I think, much as I do for all of the Constitutional protections we're granted, that voting should be kept as open and available as we can make possible. Anytime someone suggests a restriction to voting, I tend to get a bit skeptical about their motives-- for instance, I've been challenged on the issue of requiring IDs to vote. It sounds uncontroversial on it's face, until you find out that (as what happened in Wisconsin, for example), laws were simultaneously changed to ensure it would be harder for people to get said IDs to be able to vote. And when you press these same folks on going above and beyond to make sure people can have access to meet their newfound restrictions ("Are you going to pay for these IDs, and make sure everyone can get them no matter the cost?"), you often find reticence to accomplish that.

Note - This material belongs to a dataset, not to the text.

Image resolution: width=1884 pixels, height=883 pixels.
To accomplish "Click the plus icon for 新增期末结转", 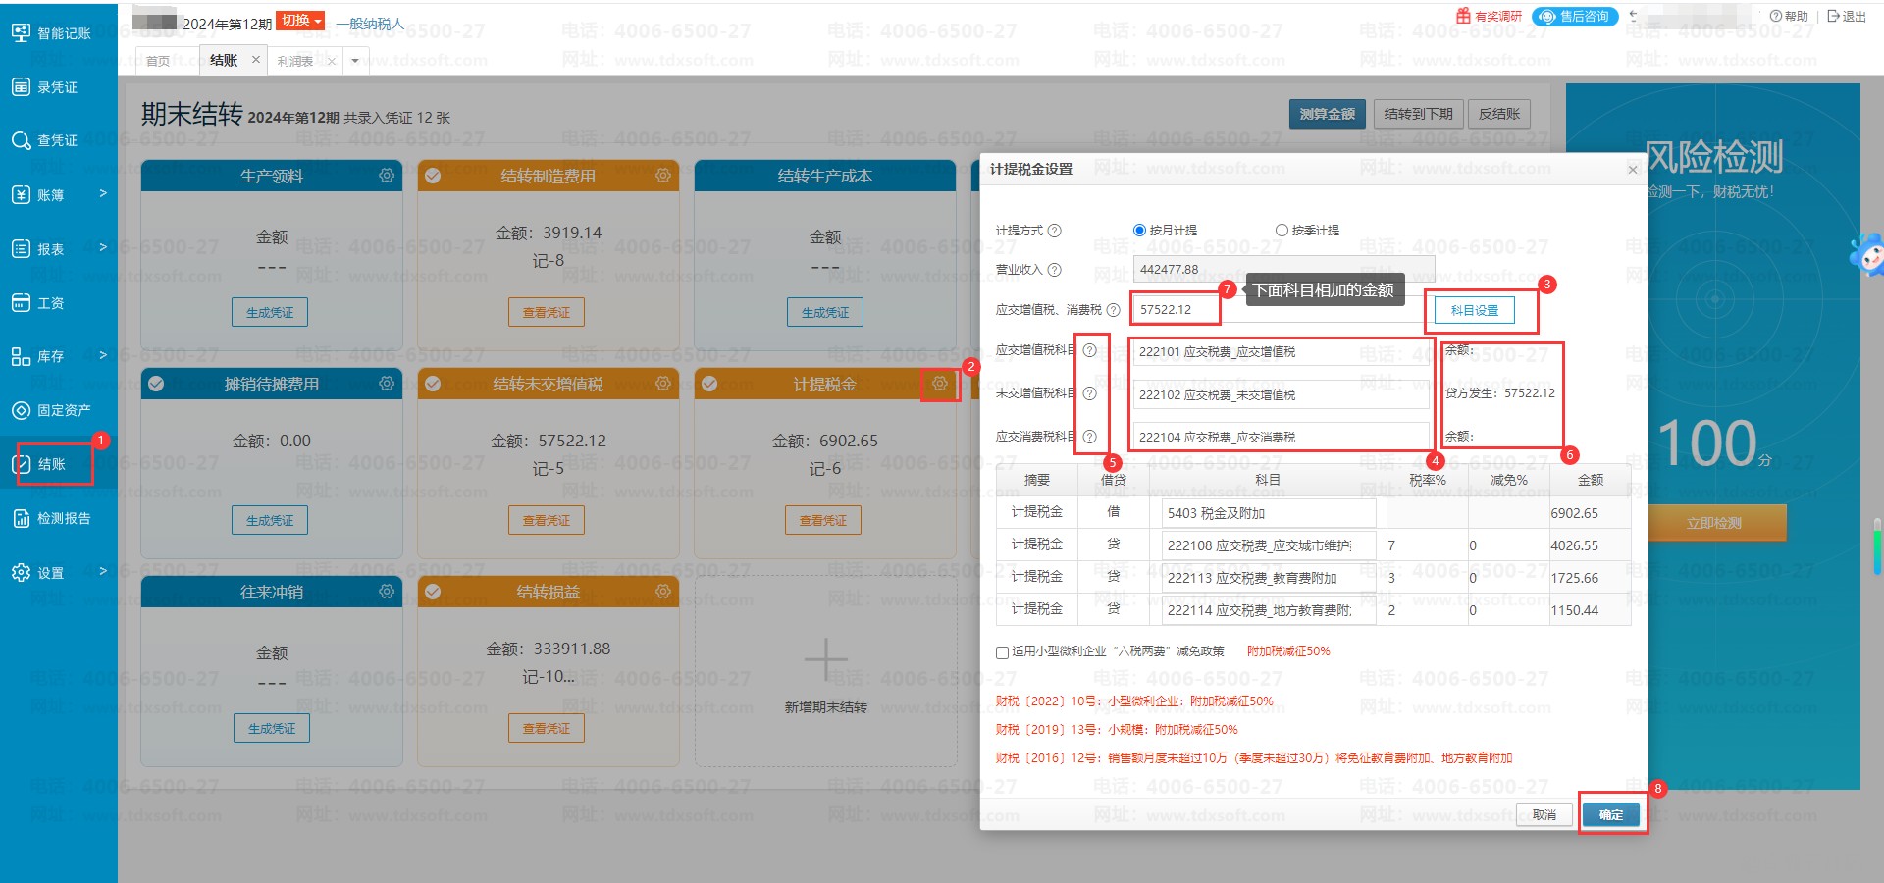I will pyautogui.click(x=825, y=659).

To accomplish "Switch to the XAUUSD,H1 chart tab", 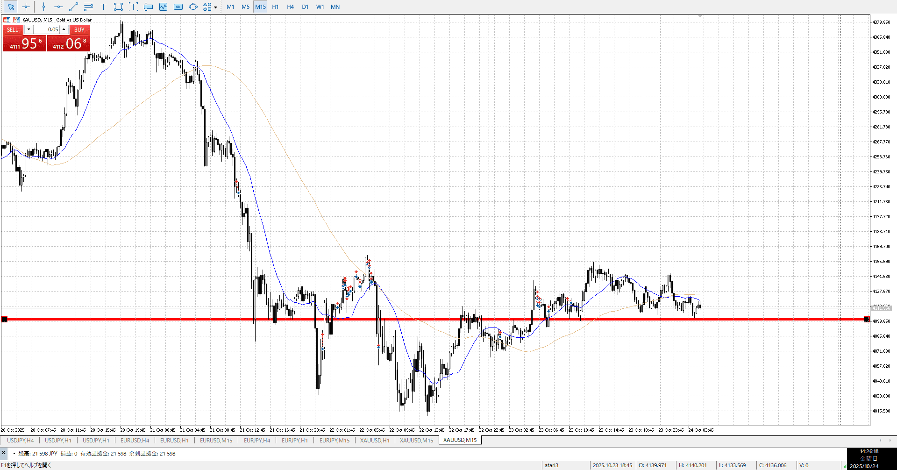I will coord(375,440).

Research shows that voter fraud is incredibly rare-- and, when found, generally wouldn't be stopped by laws we have currently in place, or occurs because of laws we currently have in place that legislators aren't willing to address.
I don't see why the Commonwealth can't implement, at the very least, no-excuse-needed in person or absentee voting. I'm an ER Nurse, and I've been on call for the last two Presidential cycles' election day-- which led me to request an absentee ballot. Each time, however, I wasn't actually called in. Did I commit electoral fraud by doing so? Why would we even have that be something that hang over people's heads? Do our citizens really need an excuse to exercise their Constitutional rights?
In the General Assembly, I plan to sponsor, co-sponsor, or vote for any legislation that would make our voting more like Oregon's- which, via it's incredibly easy to maintain and inexpensive "vote by mail" system, leads the nation in voter participation levels, while simultaneously having bipartisan admiration for almost non-existent levels of electoral fraud.